### [Given records]
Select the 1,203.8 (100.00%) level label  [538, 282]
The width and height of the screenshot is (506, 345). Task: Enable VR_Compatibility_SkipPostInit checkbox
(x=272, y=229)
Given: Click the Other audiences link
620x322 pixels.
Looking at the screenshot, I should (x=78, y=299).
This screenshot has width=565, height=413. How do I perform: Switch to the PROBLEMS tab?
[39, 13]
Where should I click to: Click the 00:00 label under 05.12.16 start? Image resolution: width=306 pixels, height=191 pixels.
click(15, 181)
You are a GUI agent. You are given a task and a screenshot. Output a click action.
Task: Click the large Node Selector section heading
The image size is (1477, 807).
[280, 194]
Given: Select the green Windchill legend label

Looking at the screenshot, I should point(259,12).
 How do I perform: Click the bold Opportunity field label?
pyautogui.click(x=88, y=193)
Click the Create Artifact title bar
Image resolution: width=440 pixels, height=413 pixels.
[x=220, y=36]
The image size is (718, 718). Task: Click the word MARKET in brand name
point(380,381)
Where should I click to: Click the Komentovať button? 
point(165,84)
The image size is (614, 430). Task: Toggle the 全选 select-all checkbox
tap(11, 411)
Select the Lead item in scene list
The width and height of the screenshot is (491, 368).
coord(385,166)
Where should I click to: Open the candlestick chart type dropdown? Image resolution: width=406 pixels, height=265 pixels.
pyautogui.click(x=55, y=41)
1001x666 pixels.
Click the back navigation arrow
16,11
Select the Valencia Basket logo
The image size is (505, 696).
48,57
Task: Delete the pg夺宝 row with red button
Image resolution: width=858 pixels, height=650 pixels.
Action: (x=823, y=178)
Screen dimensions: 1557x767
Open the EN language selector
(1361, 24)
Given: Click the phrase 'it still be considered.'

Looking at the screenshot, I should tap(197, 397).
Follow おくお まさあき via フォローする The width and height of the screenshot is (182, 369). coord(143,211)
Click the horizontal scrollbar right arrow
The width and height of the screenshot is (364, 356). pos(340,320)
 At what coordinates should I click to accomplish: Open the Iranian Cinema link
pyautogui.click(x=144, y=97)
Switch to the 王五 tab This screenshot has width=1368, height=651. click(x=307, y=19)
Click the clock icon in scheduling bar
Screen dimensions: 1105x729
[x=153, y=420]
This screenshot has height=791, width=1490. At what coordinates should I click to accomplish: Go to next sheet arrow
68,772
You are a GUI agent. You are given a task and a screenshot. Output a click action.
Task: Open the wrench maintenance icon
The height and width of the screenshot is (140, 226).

### [Task to carry out]
All of the material above needs repeating. Keep it exact.

### [Final answer]
Select the 1,203.8 (100.00%) level label  [538, 282]
The width and height of the screenshot is (506, 345). Task: Enable VR_Compatibility_SkipPostInit checkbox
(x=272, y=229)
Given: Click the Other audiences link
620x322 pixels.
Looking at the screenshot, I should (x=78, y=299).
This screenshot has width=565, height=413. How do I perform: Switch to the PROBLEMS tab?
[39, 13]
Where should I click to: Click the 00:00 label under 05.12.16 start? Image resolution: width=306 pixels, height=191 pixels.
click(15, 181)
You are a GUI agent. You are given a task and a screenshot. Output a click action.
Task: Click the large Node Selector section heading
The image size is (1477, 807).
[280, 194]
Given: Select the green Windchill legend label

Looking at the screenshot, I should point(259,12).
 How do I perform: Click the bold Opportunity field label?
pyautogui.click(x=88, y=193)
Click the Create Artifact title bar
Image resolution: width=440 pixels, height=413 pixels.
[x=220, y=36]
The image size is (718, 718). Task: Click the word MARKET in brand name
point(380,381)
Where should I click to: Click the Komentovať button? 
point(165,84)
The image size is (614, 430). Task: Toggle the 全选 select-all checkbox
tap(11, 411)
Select the Lead item in scene list
The width and height of the screenshot is (491, 368).
coord(385,166)
Where should I click to: Open the candlestick chart type dropdown? Image resolution: width=406 pixels, height=265 pixels.
pyautogui.click(x=55, y=41)
1001x666 pixels.
Click the back navigation arrow
16,11
Select the Valencia Basket logo
The image size is (505, 696).
48,57
Task: Delete the pg夺宝 row with red button
Image resolution: width=858 pixels, height=650 pixels.
Action: (x=823, y=178)
Screen dimensions: 1557x767
Open the EN language selector
(1361, 24)
Given: Click the phrase 'it still be considered.'

Looking at the screenshot, I should tap(197, 397).
Follow おくお まさあき via フォローする The width and height of the screenshot is (182, 369). coord(143,211)
Click the horizontal scrollbar right arrow
The width and height of the screenshot is (364, 356). pos(340,320)
 At what coordinates should I click to accomplish: Open the Iranian Cinema link
pyautogui.click(x=144, y=97)
Switch to the 王五 tab This screenshot has width=1368, height=651. click(x=307, y=19)
Click the clock icon in scheduling bar
Screen dimensions: 1105x729
[x=153, y=420]
This screenshot has height=791, width=1490. At what coordinates should I click to accomplish: Go to next sheet arrow
68,772
You are a GUI agent. You are given a task and a screenshot. Output a click action.
Task: Open the wrench maintenance icon
The height and width of the screenshot is (140, 226).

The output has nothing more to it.